現在、G77の参加国は133ヶ国であり、中国やインド、ブラジル等の新興国を含め、中南米、アフリカ、中東、南アジア、東南アジア等の多数の国が参加している。北朝鮮もこのグループに属している。
近年、中国はG77の舞台でも発言力を強化しており、今年ボリビアで開催された50周年記念でもその存在感を示していた。
ところで、すっかり先進国の仲間入りした気になっている韓国であるが、実は1996年にOECDに加盟するまではG77のメンバーであった。そもそも、韓国はG77創設時の参加国である。OECDというのは経済援助する側が加盟する国際組織であり、G77のメンバーから突然OECD加盟国となった韓国の成長ぶりには驚かされる。とは言え、別な言い方をすると、今から約20年前は韓国はまだ発展途上国だったのである。
一方、中国は未だに自ら「発展途上国」であると称し、G77のリーダー的存在になっている。実際、G77の50周年が開催された南米でも経済援助を武器に主導権を握っていた。「先進国」という名誉を取って外交の足掛りが細くなってしまった韓国とは大きな違いである。

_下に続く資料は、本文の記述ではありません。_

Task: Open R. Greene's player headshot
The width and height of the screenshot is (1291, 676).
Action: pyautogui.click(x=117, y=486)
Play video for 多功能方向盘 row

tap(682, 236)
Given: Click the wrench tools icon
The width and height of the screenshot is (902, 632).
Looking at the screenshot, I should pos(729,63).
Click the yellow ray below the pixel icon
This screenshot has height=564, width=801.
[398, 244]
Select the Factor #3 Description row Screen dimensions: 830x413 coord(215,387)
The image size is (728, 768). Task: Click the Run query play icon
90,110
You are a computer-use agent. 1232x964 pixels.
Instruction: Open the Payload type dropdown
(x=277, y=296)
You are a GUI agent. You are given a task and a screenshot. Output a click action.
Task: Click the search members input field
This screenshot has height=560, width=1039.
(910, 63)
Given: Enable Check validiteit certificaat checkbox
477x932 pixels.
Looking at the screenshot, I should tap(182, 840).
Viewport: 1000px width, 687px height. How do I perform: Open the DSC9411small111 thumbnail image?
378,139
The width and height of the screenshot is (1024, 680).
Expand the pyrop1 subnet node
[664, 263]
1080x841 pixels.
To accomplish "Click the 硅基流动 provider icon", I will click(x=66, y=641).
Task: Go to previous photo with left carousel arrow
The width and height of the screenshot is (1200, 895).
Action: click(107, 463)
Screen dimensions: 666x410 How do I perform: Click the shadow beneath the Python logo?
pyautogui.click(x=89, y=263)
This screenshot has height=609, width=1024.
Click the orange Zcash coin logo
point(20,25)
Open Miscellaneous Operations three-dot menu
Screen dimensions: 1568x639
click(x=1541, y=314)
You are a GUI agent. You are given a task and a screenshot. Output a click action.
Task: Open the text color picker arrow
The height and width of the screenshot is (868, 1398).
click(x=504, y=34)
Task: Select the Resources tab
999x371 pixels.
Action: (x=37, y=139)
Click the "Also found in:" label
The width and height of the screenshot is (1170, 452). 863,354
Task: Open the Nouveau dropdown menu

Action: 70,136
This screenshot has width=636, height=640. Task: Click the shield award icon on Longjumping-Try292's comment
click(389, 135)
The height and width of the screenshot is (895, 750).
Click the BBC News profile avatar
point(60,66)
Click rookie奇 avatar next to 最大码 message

ところで最近の東アジアの情勢を見ると、「発展途上国」の親分である中国に、先進国の一員であるはずの韓国が飲み込まれそうな気配である。韓国は自国にとって有利なはずの、日本の集団的自衛権行使容認にも反対して反日を加速させているが、このままだと中国の属国になってしまうというほどの勢いである。そのうち、OECDからG77に逆戻り、という事にもなるのではないか。誠に心配な点である。